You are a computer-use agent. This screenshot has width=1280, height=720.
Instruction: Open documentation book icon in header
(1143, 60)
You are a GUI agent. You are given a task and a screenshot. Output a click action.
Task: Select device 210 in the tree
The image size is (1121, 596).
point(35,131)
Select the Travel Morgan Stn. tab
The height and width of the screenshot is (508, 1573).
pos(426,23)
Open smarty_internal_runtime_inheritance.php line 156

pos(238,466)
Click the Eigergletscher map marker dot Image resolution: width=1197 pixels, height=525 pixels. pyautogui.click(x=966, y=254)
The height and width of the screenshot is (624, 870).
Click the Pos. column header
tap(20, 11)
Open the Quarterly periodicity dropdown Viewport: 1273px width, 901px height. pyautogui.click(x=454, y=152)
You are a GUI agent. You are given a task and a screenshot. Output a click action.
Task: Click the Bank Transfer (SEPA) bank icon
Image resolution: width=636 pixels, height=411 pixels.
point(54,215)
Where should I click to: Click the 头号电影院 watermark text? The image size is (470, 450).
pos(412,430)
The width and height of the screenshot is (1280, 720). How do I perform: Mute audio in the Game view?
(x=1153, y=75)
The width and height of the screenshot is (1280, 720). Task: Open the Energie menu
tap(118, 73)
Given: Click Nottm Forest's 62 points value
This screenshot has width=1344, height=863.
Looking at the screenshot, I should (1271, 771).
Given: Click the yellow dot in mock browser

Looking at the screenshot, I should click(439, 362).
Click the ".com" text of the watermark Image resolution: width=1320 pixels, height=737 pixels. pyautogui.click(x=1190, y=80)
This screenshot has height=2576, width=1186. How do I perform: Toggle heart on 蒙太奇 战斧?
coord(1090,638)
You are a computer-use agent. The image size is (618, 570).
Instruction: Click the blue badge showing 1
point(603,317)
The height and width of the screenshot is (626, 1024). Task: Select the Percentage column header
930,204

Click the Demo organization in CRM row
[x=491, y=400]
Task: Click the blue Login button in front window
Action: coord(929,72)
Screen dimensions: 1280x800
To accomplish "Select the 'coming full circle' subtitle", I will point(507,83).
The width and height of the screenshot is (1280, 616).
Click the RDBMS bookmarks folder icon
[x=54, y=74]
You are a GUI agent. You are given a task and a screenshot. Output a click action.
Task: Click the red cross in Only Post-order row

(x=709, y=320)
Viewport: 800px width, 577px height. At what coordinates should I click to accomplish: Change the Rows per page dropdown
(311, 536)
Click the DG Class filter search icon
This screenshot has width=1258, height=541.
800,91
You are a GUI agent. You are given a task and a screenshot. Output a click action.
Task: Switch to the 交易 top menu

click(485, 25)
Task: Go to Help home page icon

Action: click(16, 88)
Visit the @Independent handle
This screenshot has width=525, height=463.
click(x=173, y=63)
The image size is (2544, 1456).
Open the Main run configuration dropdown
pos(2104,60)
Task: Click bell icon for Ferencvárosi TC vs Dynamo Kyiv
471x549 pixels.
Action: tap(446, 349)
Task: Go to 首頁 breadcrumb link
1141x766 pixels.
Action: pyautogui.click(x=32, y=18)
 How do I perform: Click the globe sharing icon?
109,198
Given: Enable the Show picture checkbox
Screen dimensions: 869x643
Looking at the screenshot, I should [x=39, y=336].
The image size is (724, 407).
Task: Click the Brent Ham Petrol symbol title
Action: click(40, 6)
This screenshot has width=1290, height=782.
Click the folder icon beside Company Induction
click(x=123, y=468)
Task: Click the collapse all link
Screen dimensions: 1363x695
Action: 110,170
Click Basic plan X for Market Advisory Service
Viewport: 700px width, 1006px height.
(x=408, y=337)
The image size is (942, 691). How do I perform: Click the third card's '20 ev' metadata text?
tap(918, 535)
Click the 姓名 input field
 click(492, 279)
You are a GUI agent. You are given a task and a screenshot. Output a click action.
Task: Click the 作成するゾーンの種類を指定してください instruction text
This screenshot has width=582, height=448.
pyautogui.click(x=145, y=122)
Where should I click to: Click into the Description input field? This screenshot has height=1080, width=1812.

☆ ☆ ☆

→ **REQUIRED WORK**:
Rewrite all the lines above, changing every "GUI agent" to "desktop agent" and leaving everything else the same.

→ **EXERCISE RESPONSE**:
You are a computer-use agent. This screenshot has width=1280, height=720.
Instruction: Open documentation book icon in header
(1143, 60)
You are a desktop agent. You are given a task and a screenshot. Output a click action.
Task: Select device 210 in the tree
The image size is (1121, 596).
point(35,131)
Select the Travel Morgan Stn. tab
The height and width of the screenshot is (508, 1573).
pos(426,23)
Open smarty_internal_runtime_inheritance.php line 156

pos(238,466)
Click the Eigergletscher map marker dot Image resolution: width=1197 pixels, height=525 pixels. pyautogui.click(x=966, y=254)
The height and width of the screenshot is (624, 870).
Click the Pos. column header
tap(20, 11)
Open the Quarterly periodicity dropdown Viewport: 1273px width, 901px height. pyautogui.click(x=454, y=152)
You are a desktop agent. You are given a task and a screenshot. Output a click action.
Task: Click the Bank Transfer (SEPA) bank icon
Image resolution: width=636 pixels, height=411 pixels.
point(54,215)
Where should I click to: Click the 头号电影院 watermark text? The image size is (470, 450).
pos(412,430)
The width and height of the screenshot is (1280, 720). How do I perform: Mute audio in the Game view?
(x=1153, y=75)
The width and height of the screenshot is (1280, 720). Task: Open the Energie menu
tap(118, 73)
Given: Click Nottm Forest's 62 points value
This screenshot has width=1344, height=863.
Looking at the screenshot, I should (1271, 771).
Given: Click the yellow dot in mock browser

Looking at the screenshot, I should click(439, 362).
Click the ".com" text of the watermark Image resolution: width=1320 pixels, height=737 pixels. pyautogui.click(x=1190, y=80)
This screenshot has height=2576, width=1186. How do I perform: Toggle heart on 蒙太奇 战斧?
coord(1090,638)
You are a computer-use agent. The image size is (618, 570).
Instruction: Click the blue badge showing 1
point(603,317)
The height and width of the screenshot is (626, 1024). Task: Select the Percentage column header
930,204

Click the Demo organization in CRM row
[x=491, y=400]
Task: Click the blue Login button in front window
Action: coord(929,72)
Screen dimensions: 1280x800
To accomplish "Select the 'coming full circle' subtitle", I will point(507,83).
The width and height of the screenshot is (1280, 616).
Click the RDBMS bookmarks folder icon
[x=54, y=74]
You are a desktop agent. You are given a task and a screenshot. Output a click action.
Task: Click the red cross in Only Post-order row

(x=709, y=320)
Viewport: 800px width, 577px height. At what coordinates should I click to accomplish: Change the Rows per page dropdown
(311, 536)
Click the DG Class filter search icon
This screenshot has width=1258, height=541.
800,91
You are a desktop agent. You are given a task and a screenshot. Output a click action.
Task: Switch to the 交易 top menu

click(485, 25)
Task: Go to Help home page icon

Action: click(16, 88)
Visit the @Independent handle
This screenshot has width=525, height=463.
click(x=173, y=63)
The image size is (2544, 1456).
Open the Main run configuration dropdown
pos(2104,60)
Task: Click bell icon for Ferencvárosi TC vs Dynamo Kyiv
471x549 pixels.
Action: tap(446, 349)
Task: Go to 首頁 breadcrumb link
1141x766 pixels.
Action: pyautogui.click(x=32, y=18)
 How do I perform: Click the globe sharing icon?
109,198
Given: Enable the Show picture checkbox
Screen dimensions: 869x643
Looking at the screenshot, I should [x=39, y=336].
The image size is (724, 407).
Task: Click the Brent Ham Petrol symbol title
Action: click(40, 6)
This screenshot has width=1290, height=782.
Click the folder icon beside Company Induction
click(x=123, y=468)
Task: Click the collapse all link
Screen dimensions: 1363x695
Action: 110,170
Click Basic plan X for Market Advisory Service
Viewport: 700px width, 1006px height.
(x=408, y=337)
The image size is (942, 691). How do I perform: Click the third card's '20 ev' metadata text?
tap(918, 535)
Click the 姓名 input field
 click(492, 279)
You are a desktop agent. You are given a task and a screenshot. Output a click action.
Task: Click the 作成するゾーンの種類を指定してください instruction text
This screenshot has width=582, height=448.
pyautogui.click(x=145, y=122)
Where should I click to: Click into the Description input field? This screenshot has height=1080, width=1812.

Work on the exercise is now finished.